■ **Material to process**:

● ● ● ●

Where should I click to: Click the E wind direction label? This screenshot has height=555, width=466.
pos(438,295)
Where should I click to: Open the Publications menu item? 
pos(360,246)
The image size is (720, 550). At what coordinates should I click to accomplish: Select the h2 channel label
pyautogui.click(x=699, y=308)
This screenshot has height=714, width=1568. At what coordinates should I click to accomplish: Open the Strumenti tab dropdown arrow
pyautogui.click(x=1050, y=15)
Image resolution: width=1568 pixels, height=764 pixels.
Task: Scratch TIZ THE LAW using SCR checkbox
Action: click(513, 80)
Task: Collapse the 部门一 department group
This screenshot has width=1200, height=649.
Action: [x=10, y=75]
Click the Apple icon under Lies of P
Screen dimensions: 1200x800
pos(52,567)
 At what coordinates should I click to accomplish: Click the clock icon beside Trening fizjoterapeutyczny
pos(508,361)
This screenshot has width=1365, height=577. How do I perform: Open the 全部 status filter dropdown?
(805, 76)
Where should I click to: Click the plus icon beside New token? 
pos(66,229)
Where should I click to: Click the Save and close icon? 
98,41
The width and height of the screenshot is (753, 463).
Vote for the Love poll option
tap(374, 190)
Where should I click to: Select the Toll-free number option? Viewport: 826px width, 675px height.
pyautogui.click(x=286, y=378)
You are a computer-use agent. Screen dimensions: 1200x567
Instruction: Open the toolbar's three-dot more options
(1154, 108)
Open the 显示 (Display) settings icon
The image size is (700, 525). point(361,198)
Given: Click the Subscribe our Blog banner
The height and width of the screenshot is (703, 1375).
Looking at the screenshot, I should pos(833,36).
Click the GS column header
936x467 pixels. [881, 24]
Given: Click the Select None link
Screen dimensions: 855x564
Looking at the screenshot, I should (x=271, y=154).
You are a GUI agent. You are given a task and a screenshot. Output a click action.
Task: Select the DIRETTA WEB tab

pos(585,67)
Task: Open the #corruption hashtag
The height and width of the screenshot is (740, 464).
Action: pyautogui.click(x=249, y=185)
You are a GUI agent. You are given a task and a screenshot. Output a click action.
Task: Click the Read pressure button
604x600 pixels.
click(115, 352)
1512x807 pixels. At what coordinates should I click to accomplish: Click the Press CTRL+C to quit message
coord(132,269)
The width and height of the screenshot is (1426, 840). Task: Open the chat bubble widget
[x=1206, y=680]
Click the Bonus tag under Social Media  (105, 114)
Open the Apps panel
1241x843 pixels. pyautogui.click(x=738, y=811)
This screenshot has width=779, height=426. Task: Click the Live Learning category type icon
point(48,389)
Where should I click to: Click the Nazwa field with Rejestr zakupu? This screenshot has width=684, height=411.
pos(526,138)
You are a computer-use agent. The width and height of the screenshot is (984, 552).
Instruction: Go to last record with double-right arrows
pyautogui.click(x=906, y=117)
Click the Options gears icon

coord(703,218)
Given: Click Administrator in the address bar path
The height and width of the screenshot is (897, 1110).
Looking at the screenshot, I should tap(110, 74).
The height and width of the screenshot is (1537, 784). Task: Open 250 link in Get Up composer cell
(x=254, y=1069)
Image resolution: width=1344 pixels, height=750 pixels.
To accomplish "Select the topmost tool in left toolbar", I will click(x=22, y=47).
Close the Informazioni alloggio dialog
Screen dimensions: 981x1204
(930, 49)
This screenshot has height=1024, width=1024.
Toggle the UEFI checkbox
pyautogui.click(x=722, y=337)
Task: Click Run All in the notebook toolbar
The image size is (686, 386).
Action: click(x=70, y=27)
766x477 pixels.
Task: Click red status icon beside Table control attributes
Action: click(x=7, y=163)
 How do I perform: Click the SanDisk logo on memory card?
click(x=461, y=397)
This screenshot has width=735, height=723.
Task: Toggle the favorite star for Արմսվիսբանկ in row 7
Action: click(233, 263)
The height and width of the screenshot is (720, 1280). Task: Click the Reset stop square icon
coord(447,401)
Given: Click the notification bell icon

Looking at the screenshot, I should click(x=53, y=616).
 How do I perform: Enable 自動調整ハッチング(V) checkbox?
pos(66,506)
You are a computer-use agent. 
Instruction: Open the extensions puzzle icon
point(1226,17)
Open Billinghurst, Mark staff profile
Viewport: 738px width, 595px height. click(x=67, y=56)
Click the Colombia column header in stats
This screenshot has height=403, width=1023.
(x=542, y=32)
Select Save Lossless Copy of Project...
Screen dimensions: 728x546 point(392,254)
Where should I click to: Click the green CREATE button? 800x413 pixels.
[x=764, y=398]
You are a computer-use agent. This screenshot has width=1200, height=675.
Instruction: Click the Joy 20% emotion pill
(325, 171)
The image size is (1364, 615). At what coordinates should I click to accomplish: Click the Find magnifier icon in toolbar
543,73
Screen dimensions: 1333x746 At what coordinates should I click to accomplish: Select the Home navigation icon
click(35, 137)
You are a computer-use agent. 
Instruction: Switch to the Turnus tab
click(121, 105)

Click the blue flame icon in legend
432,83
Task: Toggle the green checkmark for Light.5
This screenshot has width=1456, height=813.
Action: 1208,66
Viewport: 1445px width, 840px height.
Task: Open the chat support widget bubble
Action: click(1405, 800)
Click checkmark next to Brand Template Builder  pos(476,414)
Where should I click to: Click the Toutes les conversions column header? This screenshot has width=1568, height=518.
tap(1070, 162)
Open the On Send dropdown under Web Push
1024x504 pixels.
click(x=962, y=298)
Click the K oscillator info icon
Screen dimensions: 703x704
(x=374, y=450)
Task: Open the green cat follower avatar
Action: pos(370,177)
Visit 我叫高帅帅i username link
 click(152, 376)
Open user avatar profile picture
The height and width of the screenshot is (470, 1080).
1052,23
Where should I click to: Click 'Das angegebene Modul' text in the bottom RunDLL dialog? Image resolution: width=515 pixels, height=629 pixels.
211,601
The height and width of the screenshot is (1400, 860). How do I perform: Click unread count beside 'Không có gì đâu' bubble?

● ● ● ●

■ **Task description**: Exactly reproduce all of the entries above.

■ **Task result**:
Where should I click to: Click the E wind direction label? This screenshot has height=555, width=466.
pos(438,295)
Where should I click to: Open the Publications menu item? 
pos(360,246)
The image size is (720, 550). At what coordinates should I click to accomplish: Select the h2 channel label
pyautogui.click(x=699, y=308)
This screenshot has height=714, width=1568. At what coordinates should I click to accomplish: Open the Strumenti tab dropdown arrow
pyautogui.click(x=1050, y=15)
Image resolution: width=1568 pixels, height=764 pixels.
Task: Scratch TIZ THE LAW using SCR checkbox
Action: click(513, 80)
Task: Collapse the 部门一 department group
This screenshot has width=1200, height=649.
Action: [x=10, y=75]
Click the Apple icon under Lies of P
Screen dimensions: 1200x800
pos(52,567)
 At what coordinates should I click to accomplish: Click the clock icon beside Trening fizjoterapeutyczny
pos(508,361)
This screenshot has width=1365, height=577. How do I perform: Open the 全部 status filter dropdown?
(805, 76)
Where should I click to: Click the plus icon beside New token? 
pos(66,229)
Where should I click to: Click the Save and close icon? 
98,41
The width and height of the screenshot is (753, 463).
Vote for the Love poll option
tap(374, 190)
Where should I click to: Select the Toll-free number option? Viewport: 826px width, 675px height.
pyautogui.click(x=286, y=378)
You are a computer-use agent. Screen dimensions: 1200x567
Instruction: Open the toolbar's three-dot more options
(1154, 108)
Open the 显示 (Display) settings icon
The image size is (700, 525). point(361,198)
Given: Click the Subscribe our Blog banner
The height and width of the screenshot is (703, 1375).
Looking at the screenshot, I should pos(833,36).
Click the GS column header
936x467 pixels. [881, 24]
Given: Click the Select None link
Screen dimensions: 855x564
Looking at the screenshot, I should (x=271, y=154).
You are a GUI agent. You are given a task and a screenshot. Output a click action.
Task: Select the DIRETTA WEB tab

pos(585,67)
Task: Open the #corruption hashtag
The height and width of the screenshot is (740, 464).
Action: pyautogui.click(x=249, y=185)
You are a GUI agent. You are given a task and a screenshot. Output a click action.
Task: Click the Read pressure button
604x600 pixels.
click(115, 352)
1512x807 pixels. At what coordinates should I click to accomplish: Click the Press CTRL+C to quit message
coord(132,269)
The width and height of the screenshot is (1426, 840). Task: Open the chat bubble widget
[x=1206, y=680]
Click the Bonus tag under Social Media  (105, 114)
Open the Apps panel
1241x843 pixels. pyautogui.click(x=738, y=811)
This screenshot has width=779, height=426. Task: Click the Live Learning category type icon
point(48,389)
Where should I click to: Click the Nazwa field with Rejestr zakupu? This screenshot has width=684, height=411.
pos(526,138)
You are a computer-use agent. The width and height of the screenshot is (984, 552).
Instruction: Go to last record with double-right arrows
pyautogui.click(x=906, y=117)
Click the Options gears icon

coord(703,218)
Given: Click Administrator in the address bar path
The height and width of the screenshot is (897, 1110).
Looking at the screenshot, I should tap(110, 74).
The height and width of the screenshot is (1537, 784). Task: Open 250 link in Get Up composer cell
(x=254, y=1069)
Image resolution: width=1344 pixels, height=750 pixels.
To accomplish "Select the topmost tool in left toolbar", I will click(x=22, y=47).
Close the Informazioni alloggio dialog
Screen dimensions: 981x1204
(930, 49)
This screenshot has height=1024, width=1024.
Toggle the UEFI checkbox
pyautogui.click(x=722, y=337)
Task: Click Run All in the notebook toolbar
The image size is (686, 386).
Action: click(x=70, y=27)
766x477 pixels.
Task: Click red status icon beside Table control attributes
Action: click(x=7, y=163)
 How do I perform: Click the SanDisk logo on memory card?
click(x=461, y=397)
This screenshot has width=735, height=723.
Task: Toggle the favorite star for Արմսվիսբանկ in row 7
Action: click(233, 263)
The height and width of the screenshot is (720, 1280). Task: Click the Reset stop square icon
coord(447,401)
Given: Click the notification bell icon

Looking at the screenshot, I should click(x=53, y=616).
 How do I perform: Enable 自動調整ハッチング(V) checkbox?
pos(66,506)
You are a computer-use agent. 
Instruction: Open the extensions puzzle icon
point(1226,17)
Open Billinghurst, Mark staff profile
Viewport: 738px width, 595px height. click(x=67, y=56)
Click the Colombia column header in stats
This screenshot has height=403, width=1023.
(x=542, y=32)
Select Save Lossless Copy of Project...
Screen dimensions: 728x546 point(392,254)
Where should I click to: Click the green CREATE button? 800x413 pixels.
[x=764, y=398]
You are a computer-use agent. This screenshot has width=1200, height=675.
Instruction: Click the Joy 20% emotion pill
(325, 171)
The image size is (1364, 615). At what coordinates should I click to accomplish: Click the Find magnifier icon in toolbar
543,73
Screen dimensions: 1333x746 At what coordinates should I click to accomplish: Select the Home navigation icon
click(35, 137)
You are a computer-use agent. 
Instruction: Switch to the Turnus tab
click(121, 105)

Click the blue flame icon in legend
432,83
Task: Toggle the green checkmark for Light.5
This screenshot has width=1456, height=813.
Action: 1208,66
Viewport: 1445px width, 840px height.
Task: Open the chat support widget bubble
Action: click(1405, 800)
Click checkmark next to Brand Template Builder  pos(476,414)
Where should I click to: Click the Toutes les conversions column header? This screenshot has width=1568, height=518.
tap(1070, 162)
Open the On Send dropdown under Web Push
1024x504 pixels.
click(x=962, y=298)
Click the K oscillator info icon
Screen dimensions: 703x704
(x=374, y=450)
Task: Open the green cat follower avatar
Action: pos(370,177)
Visit 我叫高帅帅i username link
 click(152, 376)
Open user avatar profile picture
The height and width of the screenshot is (470, 1080).
1052,23
Where should I click to: Click 'Das angegebene Modul' text in the bottom RunDLL dialog? Image resolution: width=515 pixels, height=629 pixels.
211,601
The height and width of the screenshot is (1400, 860). How do I perform: Click unread count beside 'Không có gì đâu' bubble?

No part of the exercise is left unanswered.